Monte Bianco, Monte Rosa, Gran Paradiso, Cervino
I quattro moschettieri della Regina



C'è come uno straordinario assembrarsi di masse granitiche e punte innevate che si stagliano sull'amena conca a esaltarne il fascino e a sancirne il prestigio. Montagne impervie ma di bellezza travolgente, ornate di nomi sonanti quanto suggestivi: Grande Rousse e Grande Sassière, Mont Vélan e Grand Combin, Dent d'Hérens e Les Jumeaux. E, adagiata ai loro piedi però in posizione tutt'altro che succube, semmai forte e consapevole di una sua intrinseca regalità, la grande valle con i suoi paesi, i suoi verdi appezzamenti, le sue vigne, i suoi forti, i suoi castelli, a riceverne, con naturalezza sovrana, lo svettante ossequio.

Ma, nel devoto corteo alpestre, sulle già eccelse stature partecipi, s'impongono quattro colossi, anch'essi avvinti alla valle attraverso un legame di protettiva dedizione, sebbene toccati da un carisma che ne fa, più che comprimari, degli autentici protagonisti: Monte Bianco, Monte Rosa, Gran Paradiso, Cervino. Verrebbe da pensare ai mitici "moschettieri" fedeli alla Regina, che ufficialmente erano tre, ma, in effetti, proprio in quattro finivano per ritrovarsi: non fosse che, dei quattro titani delle Alpi e della loro avvenente monarca, ancora non si è fatto avanti un Alexandre Dumas a prendersi cura. Sicché qui dobbiamo limitarci a evocare, di questi, i tratti peculiari, in attesa che qualche nuova tempra di romanziere sappia farne lievitare i ruoli in una storia del pari intrigante e felice.

Per cominciare, il Monte Bianco. Come a dire il D'Artagnan della situazione.
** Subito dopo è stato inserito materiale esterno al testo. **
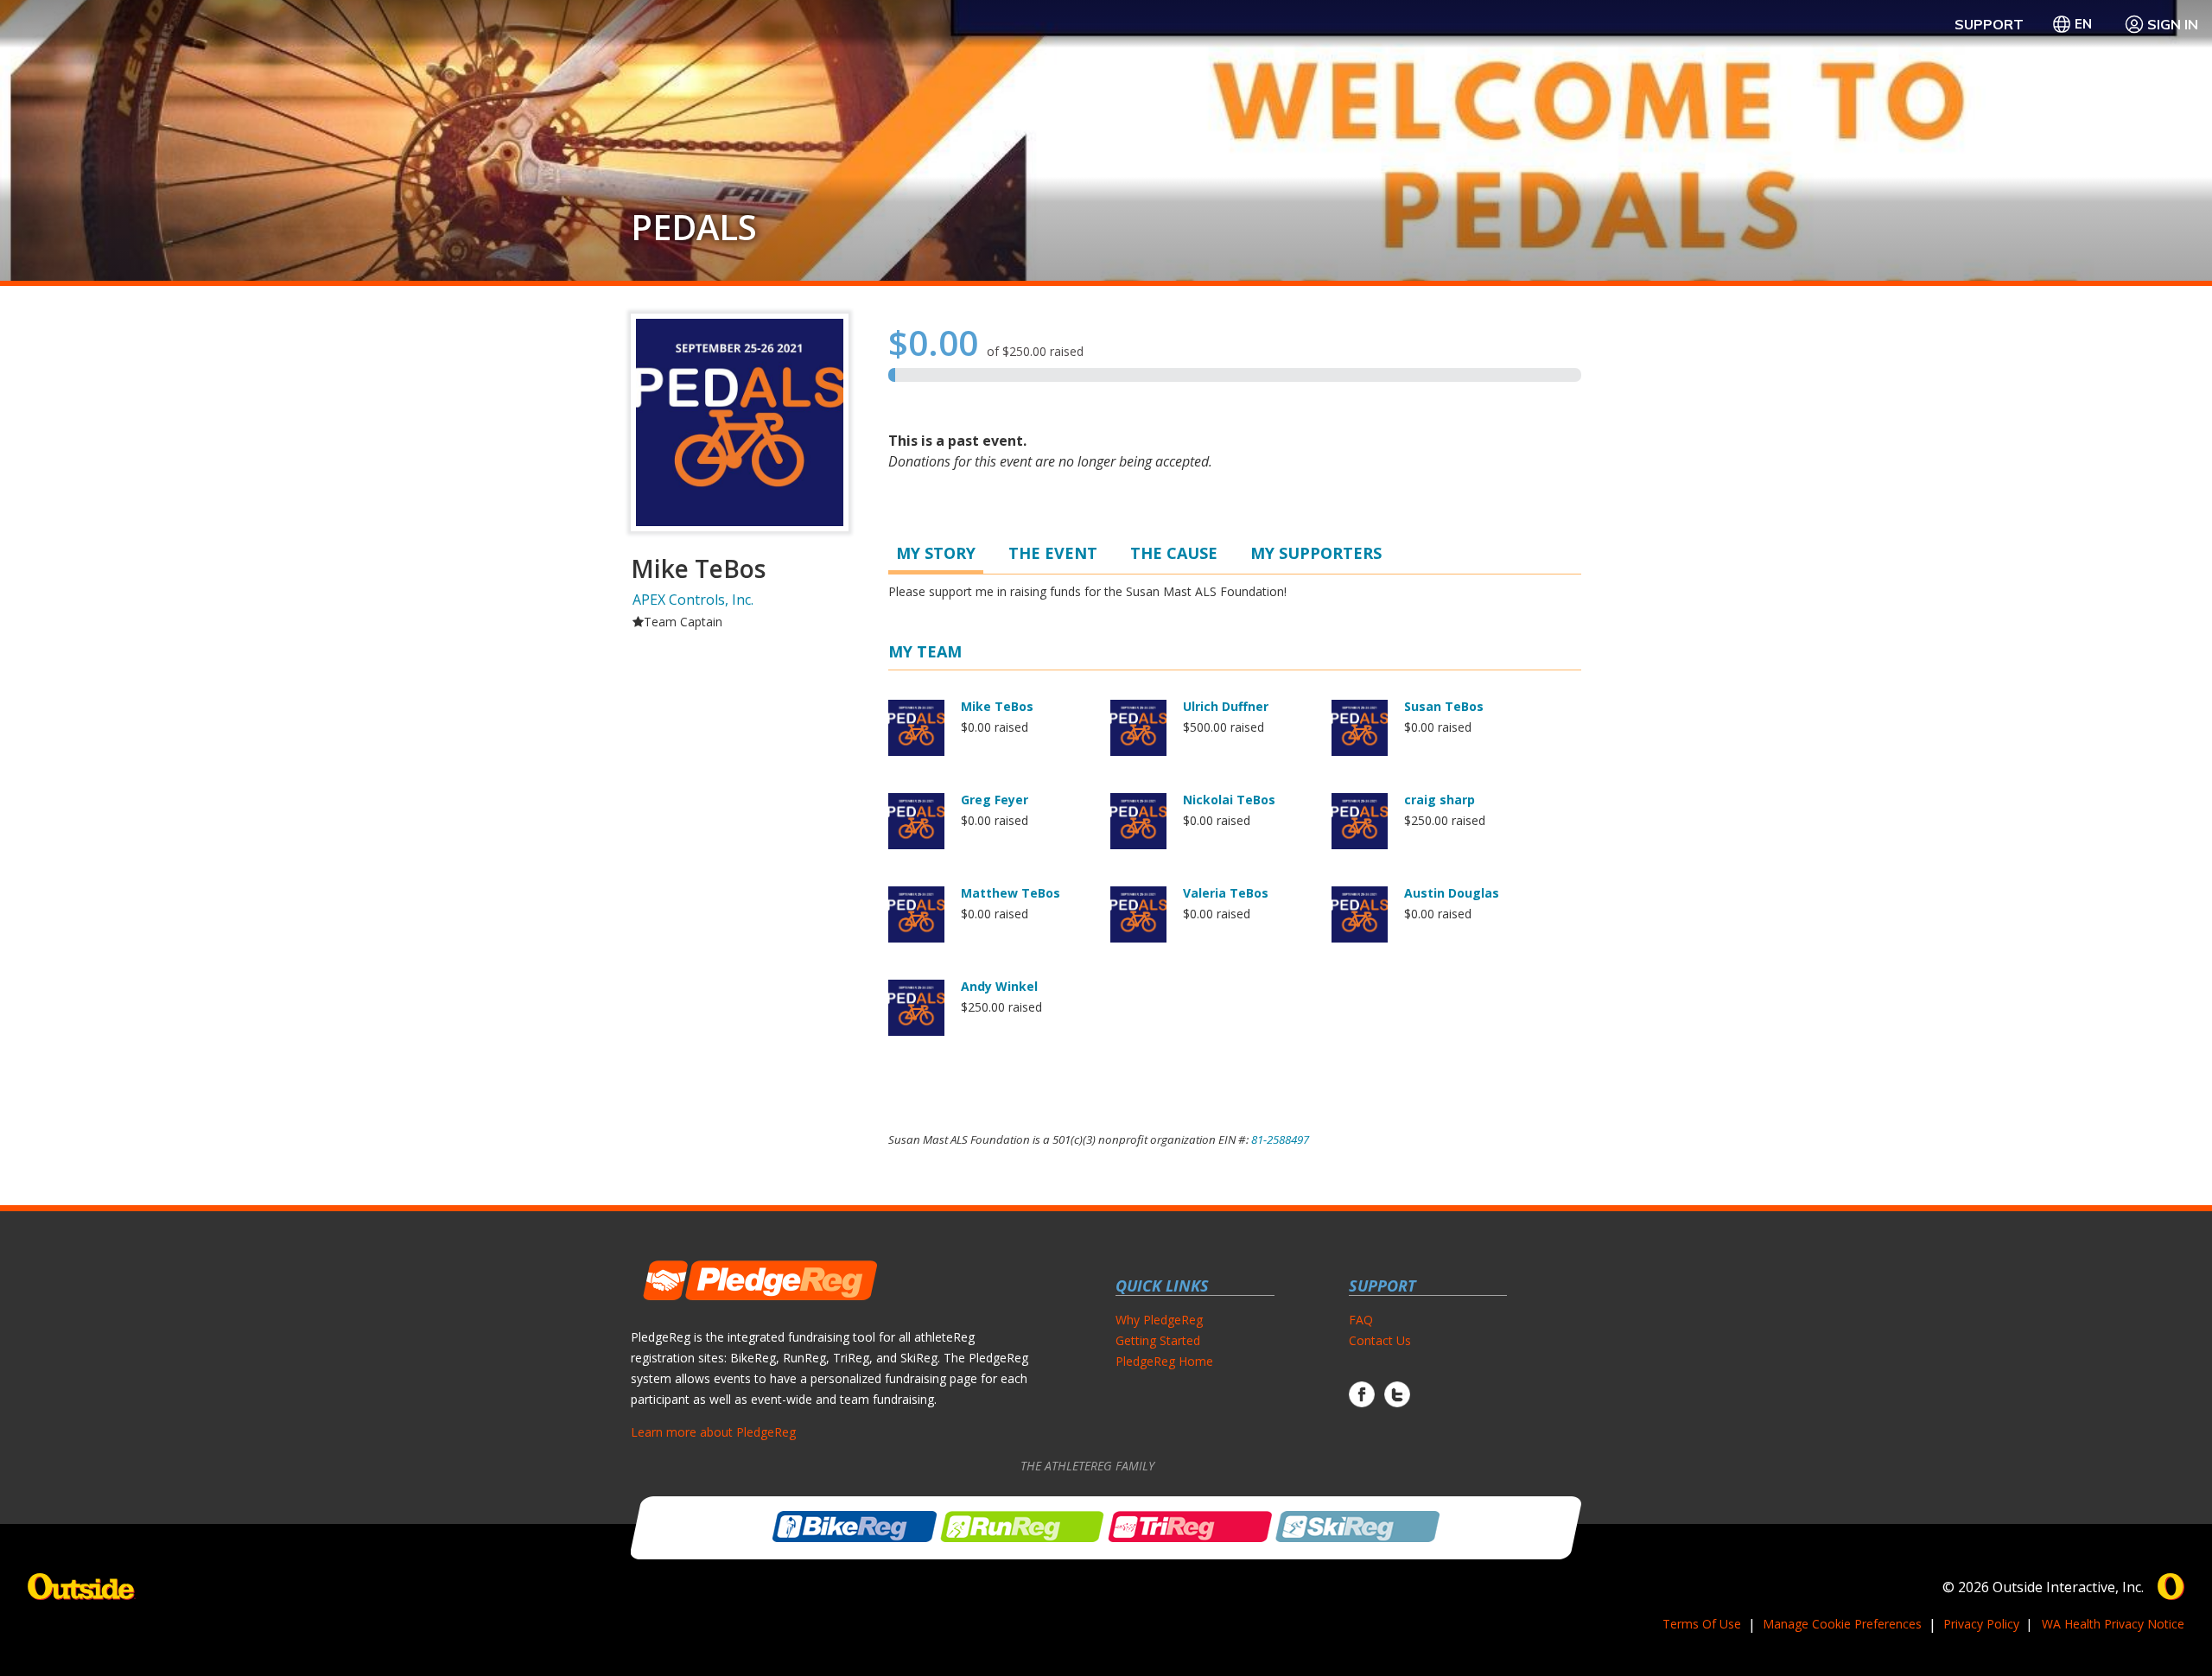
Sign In (2172, 24)
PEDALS (694, 227)
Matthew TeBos (1010, 893)
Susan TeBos (1444, 706)
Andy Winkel (999, 986)
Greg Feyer (994, 799)
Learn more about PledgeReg (713, 1432)
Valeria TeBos (1225, 893)
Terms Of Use (1701, 1624)
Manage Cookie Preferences (1842, 1624)
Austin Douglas (1451, 893)
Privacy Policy (1981, 1624)
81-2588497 (1280, 1139)
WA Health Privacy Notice (2113, 1624)
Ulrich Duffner (1225, 706)
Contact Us (1380, 1340)
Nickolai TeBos (1229, 799)
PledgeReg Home (1164, 1361)
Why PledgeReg (1159, 1319)
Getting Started (1158, 1340)
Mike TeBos (997, 706)
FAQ (1361, 1319)
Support (1989, 24)
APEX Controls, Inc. (692, 599)
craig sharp (1439, 799)
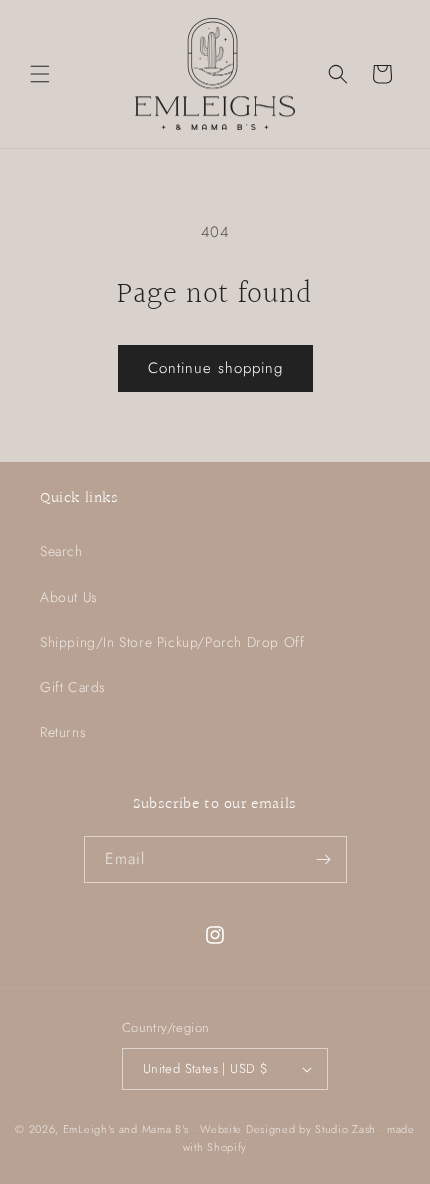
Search (61, 551)
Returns (63, 732)
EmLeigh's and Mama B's (126, 1129)
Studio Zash (345, 1129)
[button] (40, 74)
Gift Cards (73, 687)
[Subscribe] (324, 859)
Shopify (227, 1147)
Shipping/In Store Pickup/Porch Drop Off (172, 642)
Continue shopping (215, 368)
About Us (69, 597)
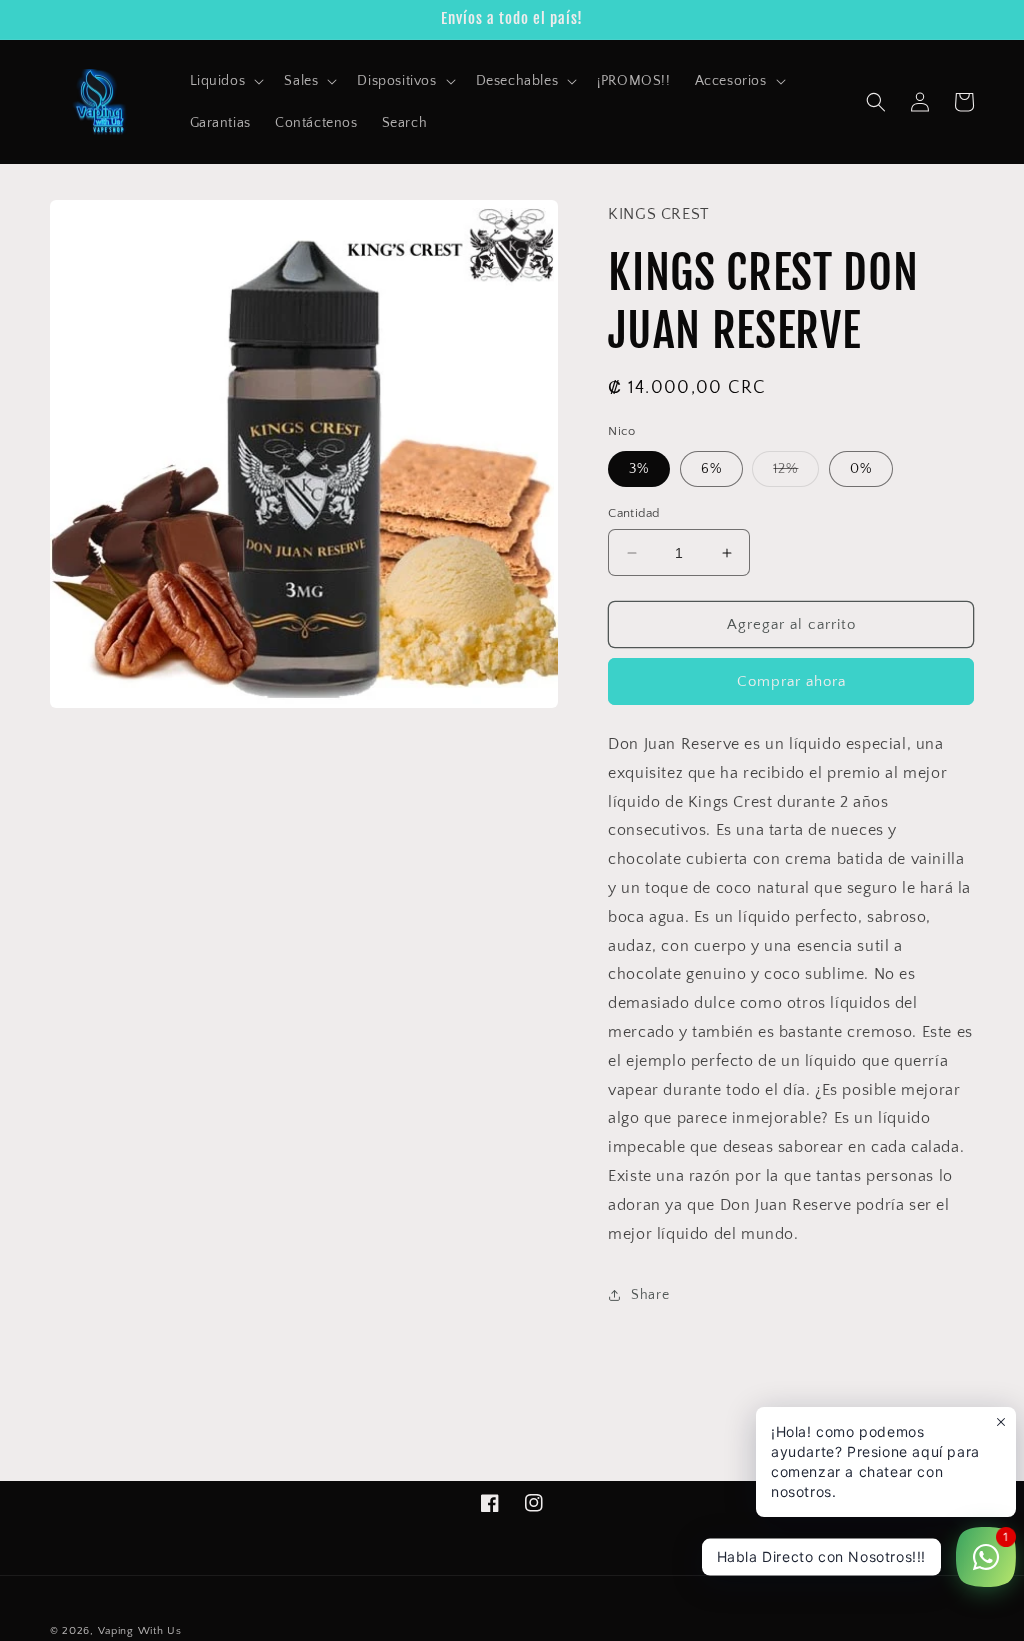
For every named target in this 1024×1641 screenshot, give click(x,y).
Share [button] (650, 1295)
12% (796, 473)
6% (711, 469)
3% (639, 469)
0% (861, 469)
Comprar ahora (791, 681)
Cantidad (633, 513)
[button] (225, 81)
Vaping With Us (140, 1631)
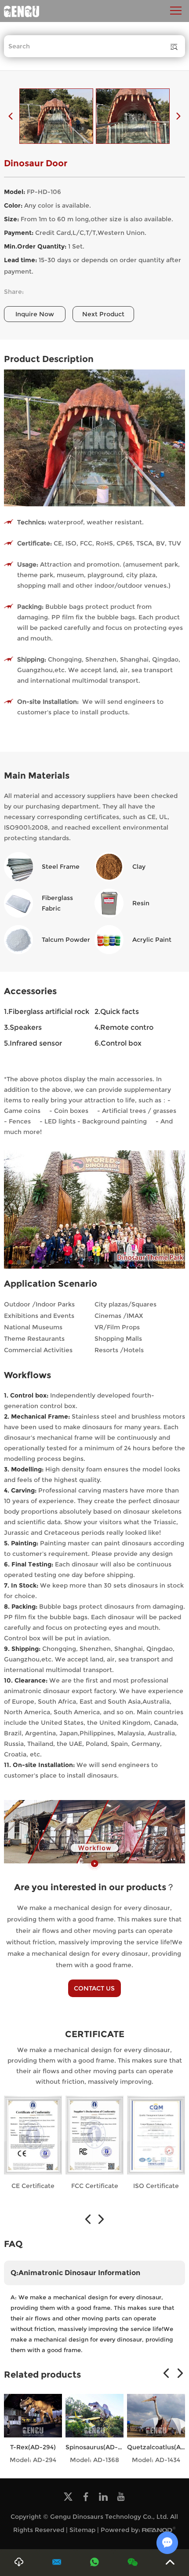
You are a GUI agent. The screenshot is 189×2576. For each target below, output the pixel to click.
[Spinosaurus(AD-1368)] (94, 2415)
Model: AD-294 (33, 2460)
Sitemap (82, 2530)
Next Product (103, 314)
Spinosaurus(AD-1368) (99, 2447)
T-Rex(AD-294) (33, 2447)
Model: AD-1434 (156, 2460)
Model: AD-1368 (94, 2460)
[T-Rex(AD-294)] (33, 2415)
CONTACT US (94, 1988)
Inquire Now (34, 314)
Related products (42, 2374)
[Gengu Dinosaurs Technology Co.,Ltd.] (21, 11)
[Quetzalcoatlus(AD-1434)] (156, 2415)
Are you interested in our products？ (94, 1887)
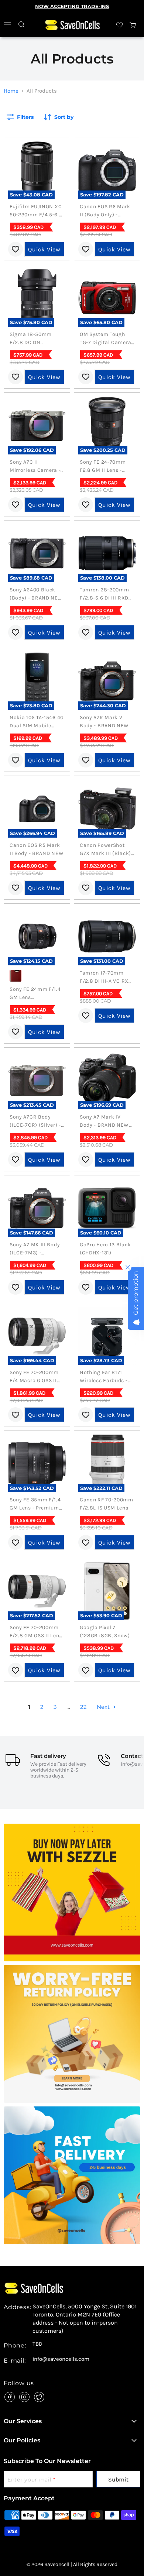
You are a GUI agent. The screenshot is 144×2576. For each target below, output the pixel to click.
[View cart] (133, 25)
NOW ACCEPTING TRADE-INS (72, 6)
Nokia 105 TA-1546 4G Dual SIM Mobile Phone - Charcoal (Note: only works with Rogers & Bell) (37, 722)
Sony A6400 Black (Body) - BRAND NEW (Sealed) (36, 594)
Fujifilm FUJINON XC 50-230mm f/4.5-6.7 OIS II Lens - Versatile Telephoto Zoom (37, 211)
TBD (37, 2344)
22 (83, 1706)
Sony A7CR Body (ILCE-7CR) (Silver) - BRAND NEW (35, 1121)
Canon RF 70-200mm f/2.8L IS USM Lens (106, 1504)
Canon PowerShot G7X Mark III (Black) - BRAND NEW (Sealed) (105, 850)
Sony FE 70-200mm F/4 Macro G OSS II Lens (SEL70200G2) (34, 1377)
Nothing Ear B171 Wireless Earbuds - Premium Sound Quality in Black (104, 1377)
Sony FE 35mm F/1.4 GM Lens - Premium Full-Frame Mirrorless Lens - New (35, 1504)
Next (104, 1706)
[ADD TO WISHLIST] (15, 249)
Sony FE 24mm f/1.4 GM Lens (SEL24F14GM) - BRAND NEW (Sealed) (37, 994)
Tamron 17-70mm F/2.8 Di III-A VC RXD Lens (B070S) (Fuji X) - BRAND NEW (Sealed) (106, 977)
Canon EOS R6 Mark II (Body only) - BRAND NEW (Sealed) (107, 211)
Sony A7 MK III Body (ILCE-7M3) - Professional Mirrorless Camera (35, 1249)
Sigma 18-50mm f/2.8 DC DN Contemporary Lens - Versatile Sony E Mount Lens (36, 339)
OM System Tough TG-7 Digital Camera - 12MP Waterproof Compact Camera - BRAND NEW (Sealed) (107, 339)
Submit (118, 2479)
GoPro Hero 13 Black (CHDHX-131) (105, 1248)
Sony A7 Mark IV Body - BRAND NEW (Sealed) (104, 1121)
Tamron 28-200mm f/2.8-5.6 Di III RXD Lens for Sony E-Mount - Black (104, 594)
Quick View (44, 249)
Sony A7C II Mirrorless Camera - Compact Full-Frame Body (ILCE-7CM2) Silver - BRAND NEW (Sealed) (36, 466)
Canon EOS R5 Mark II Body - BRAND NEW (37, 849)
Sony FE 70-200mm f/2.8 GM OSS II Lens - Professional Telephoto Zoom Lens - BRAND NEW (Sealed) (37, 1632)
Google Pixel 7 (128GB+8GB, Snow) (105, 1631)
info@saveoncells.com (60, 2359)
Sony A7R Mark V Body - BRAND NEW (104, 721)
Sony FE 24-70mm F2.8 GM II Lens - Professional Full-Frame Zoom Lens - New (104, 466)
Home (11, 91)
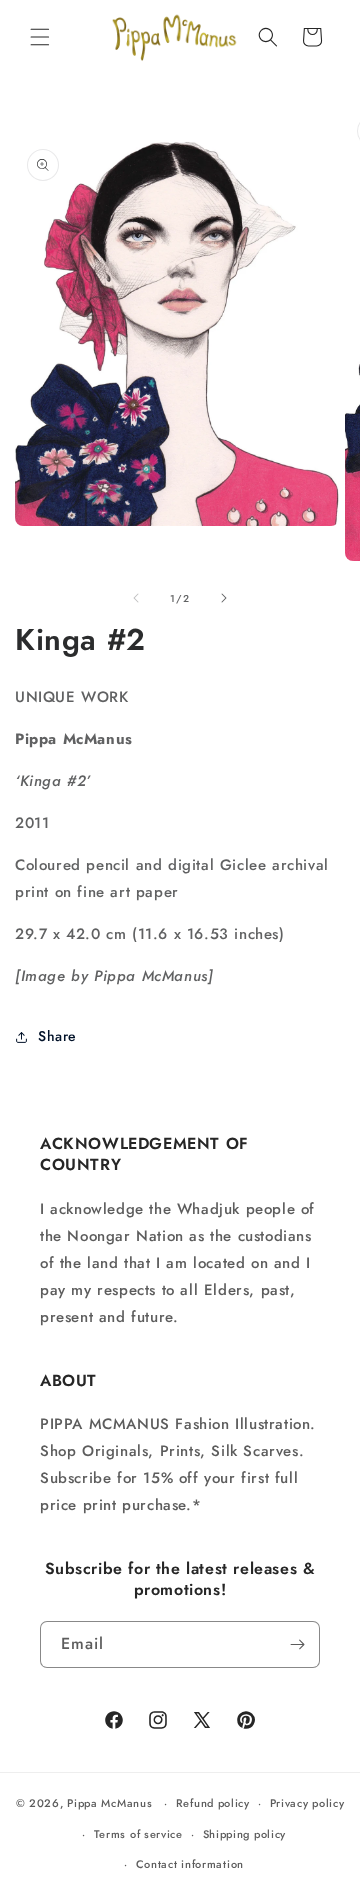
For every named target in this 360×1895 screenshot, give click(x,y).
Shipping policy (245, 1834)
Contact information (190, 1864)
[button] (40, 37)
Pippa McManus (109, 1803)
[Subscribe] (297, 1644)
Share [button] (57, 1036)
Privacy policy (307, 1803)
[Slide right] (224, 598)
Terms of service (138, 1834)
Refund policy (213, 1803)
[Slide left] (136, 598)
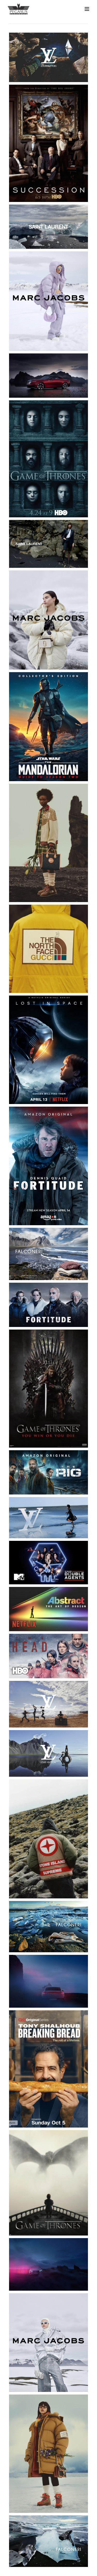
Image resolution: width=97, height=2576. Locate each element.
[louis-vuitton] (48, 57)
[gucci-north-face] (48, 843)
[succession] (48, 143)
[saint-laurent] (48, 544)
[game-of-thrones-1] (48, 458)
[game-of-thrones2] (48, 2183)
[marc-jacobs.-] (48, 301)
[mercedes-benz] (48, 1981)
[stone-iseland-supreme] (48, 1838)
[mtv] (48, 1562)
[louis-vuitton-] (48, 1704)
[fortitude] (48, 1166)
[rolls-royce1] (48, 375)
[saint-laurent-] (48, 227)
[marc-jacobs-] (48, 620)
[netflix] (48, 1609)
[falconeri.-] (48, 1926)
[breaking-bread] (48, 2069)
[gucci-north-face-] (48, 2453)
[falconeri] (48, 2541)
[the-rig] (48, 1472)
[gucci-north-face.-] (48, 949)
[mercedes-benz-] (48, 2264)
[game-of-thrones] (48, 1388)
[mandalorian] (48, 726)
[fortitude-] (48, 1305)
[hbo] (48, 1656)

E non tanto per la sua incontestabile supremazia, quanto piuttosto per quella complessità morfologica che è tutt'uno con l'indole sottile e proteiforme dell'eroe dumasiano.

Cinquanta chilometri di creste e guglie e pareti spettacolari e colate di ghiacciai, che si articolano da sud-ovest a nord-est, toccando quote oscillanti dai 3816 metri dell'Aiguille des Glaciers ai 4810 della vetta principale, e dai 4014 metri del Dente del Gigante ai 4201 delle Grandes Jorasses: questo è il massiccio del Bianco, incomparabile mix di armonia e vertigini.

E, vorremmo aggiungere, d'inafferrabilità: poiché, con l'osservatore che risale l'alta valle, il Monte Bianco sembra ingaggiare una lotta per sottrarsi alla sua vista. Ora eccolo nell'atto di lasciarsi intravedere. Ed eccolo adesso negarsi spietato. Da Courmayeur ancora è avaro di sé. Ma da Entrèves la gran cupola di ghiaccio decide infine di mostrarsi. Basta però spostarsi su per la Val Veny perché, aprendosi verso mezzogiorno, l'assetto delle sue punte e scoscendimenti si trasformi ancora in un mutevole gioco di prospettive: proprio come accade per le imprevedibili evoluzioni dell'equivalente romanzesco.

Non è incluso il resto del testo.